So I decided to free myself from the tether of a cell phone.
That decision marked the beginning of not having it with me at all times.
Life has definitely felt different. At first I had the sensation that I was doing something irresponsible, which really struck me, that somehow the notion of not being connected to the network is something a person shouldn’t do.
It was obvious when I was at lunch, just sitting there alone, but without a device; was something wrong? What was I doing? I had the feeling that it qualified as suspicious behavior to other people in the restaurant.
I found myself checking my pocket, to confirm to myself that I really was without it: yes it’s still not there.
So you may be wondering why.
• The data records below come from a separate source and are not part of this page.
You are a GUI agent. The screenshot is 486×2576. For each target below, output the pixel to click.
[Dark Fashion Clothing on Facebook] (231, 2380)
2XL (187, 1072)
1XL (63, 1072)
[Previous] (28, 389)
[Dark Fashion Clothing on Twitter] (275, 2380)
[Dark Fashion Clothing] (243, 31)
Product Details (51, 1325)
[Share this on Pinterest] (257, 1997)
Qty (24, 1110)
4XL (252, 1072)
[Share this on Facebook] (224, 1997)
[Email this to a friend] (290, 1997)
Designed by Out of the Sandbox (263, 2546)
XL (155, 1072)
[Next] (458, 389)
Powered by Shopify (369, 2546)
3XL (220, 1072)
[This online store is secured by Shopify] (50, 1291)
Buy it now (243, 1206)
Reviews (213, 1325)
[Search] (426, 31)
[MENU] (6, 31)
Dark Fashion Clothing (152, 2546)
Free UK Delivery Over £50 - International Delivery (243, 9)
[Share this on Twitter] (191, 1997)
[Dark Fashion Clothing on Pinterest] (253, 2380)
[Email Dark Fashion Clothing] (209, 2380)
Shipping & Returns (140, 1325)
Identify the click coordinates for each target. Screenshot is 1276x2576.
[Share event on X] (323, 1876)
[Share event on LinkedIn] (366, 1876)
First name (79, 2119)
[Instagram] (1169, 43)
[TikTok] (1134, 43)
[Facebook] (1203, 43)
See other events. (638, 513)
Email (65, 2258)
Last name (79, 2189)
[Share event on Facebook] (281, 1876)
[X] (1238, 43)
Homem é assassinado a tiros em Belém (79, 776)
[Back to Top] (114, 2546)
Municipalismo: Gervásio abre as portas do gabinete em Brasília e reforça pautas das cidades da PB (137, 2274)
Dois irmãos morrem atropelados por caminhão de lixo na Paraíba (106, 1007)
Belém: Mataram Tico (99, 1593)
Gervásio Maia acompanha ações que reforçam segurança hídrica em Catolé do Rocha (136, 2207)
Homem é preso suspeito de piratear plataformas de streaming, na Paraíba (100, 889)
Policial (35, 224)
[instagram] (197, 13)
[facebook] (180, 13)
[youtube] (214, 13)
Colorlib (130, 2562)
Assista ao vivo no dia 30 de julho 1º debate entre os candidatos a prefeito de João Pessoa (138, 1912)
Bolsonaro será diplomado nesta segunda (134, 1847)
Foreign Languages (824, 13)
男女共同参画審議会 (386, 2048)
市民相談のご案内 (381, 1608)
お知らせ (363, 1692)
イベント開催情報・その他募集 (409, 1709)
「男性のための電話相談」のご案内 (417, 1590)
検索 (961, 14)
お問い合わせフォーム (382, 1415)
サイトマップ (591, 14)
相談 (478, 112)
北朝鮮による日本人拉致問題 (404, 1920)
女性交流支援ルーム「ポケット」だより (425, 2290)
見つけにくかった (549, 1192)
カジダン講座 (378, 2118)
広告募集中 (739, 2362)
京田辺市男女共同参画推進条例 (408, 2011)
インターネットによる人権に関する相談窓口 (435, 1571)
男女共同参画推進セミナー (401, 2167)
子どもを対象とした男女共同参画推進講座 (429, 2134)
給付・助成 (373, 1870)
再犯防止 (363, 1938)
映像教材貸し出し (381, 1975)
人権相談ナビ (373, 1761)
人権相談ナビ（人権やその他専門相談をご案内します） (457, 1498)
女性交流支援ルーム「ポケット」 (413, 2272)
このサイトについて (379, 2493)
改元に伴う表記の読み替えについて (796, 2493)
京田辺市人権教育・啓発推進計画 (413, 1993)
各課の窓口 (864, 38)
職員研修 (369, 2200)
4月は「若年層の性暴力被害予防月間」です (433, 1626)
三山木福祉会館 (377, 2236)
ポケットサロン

Why would I willingly choose to forego my cell phone?
Well, I have come to believe that cell phones have become a sort of psychological crutch, a mechanism that serves as an electronic type of security blanket.
This has been my understanding for my own actions. I notice that whenever there is a lull in the normal cadence of life, whenever I have difficulty remembering something, whenever the person I’m with goes to the bathroom: I reach for the phone.
It’s no longer a conscious action, it has become automatic, a mental reflex that may seem benign, but that I believe has deleterious consequences. And, there is also something more subtle, but that I think is important.
There are times when the environment that I’m experiencing at the time, for whatever reason, feels unfamiliar.
Maybe I’m somewhere I haven’t been before, or with people I don’t feel as connected to, or even riding my bike on a stretch of road I haven’t been on. In that moment of hesitation, that feeling of questioning my ability to navigate my way through life: I reach for the phone.
When I initially thought about relinquishing the attachment to the phone, it was in the context of not being “on call,” as in the romantic idea of throwing it in the pool when on vacation.
However, as I thought about it as more of a realistic choice, I had the reaction that I would normally associate with forms of addiction.
It was hard to think about really not having it as an aspect of my actual life. I took note at this response; why would I have this type of reaction to an inanimate object?
It made me think pretty hard about how I use it, what it represents to me in my daily life, and how I always have it. So I started noticing how often I use it, check it, or even reach down to make sure it’s there. Well, a lot.
I may not even take it out of my pocket, but I just want to be sure that I have it. Because embodied in that little package of plastic and circuits is a whole world that I am familiar with.
This somehow gives me a sense of security; albeit a false one. Because that world is not reality; it is nowhere, merely a concept, carried in the airwaves by an ethereal cloud of electromagnetic radiation.
The point of all this reflection though is summed up not by what I was doing, but by what I wasn’t doing.
I thought back to what life was like before cell phones. What did I do in those times normally spent staring at the phone (or just “checking” it?)
Well, I would look around, maybe make eye contact with people or engage in casual conversation. And if there weren’t people to interact with…I would just think.
I would think about people, remember things, possibly even daydream. And that is what I was missing—the time spent looking, talking, thinking. My mind was preoccupied with my phone.
And in those moments, when my mind defaulted to my phone, were wasted opportunities to connect with the environment and people in it.
But I have replaced those moments with new ones. And in these new moments I’m gaining a better understanding of the world around me, not of the one in my pocket.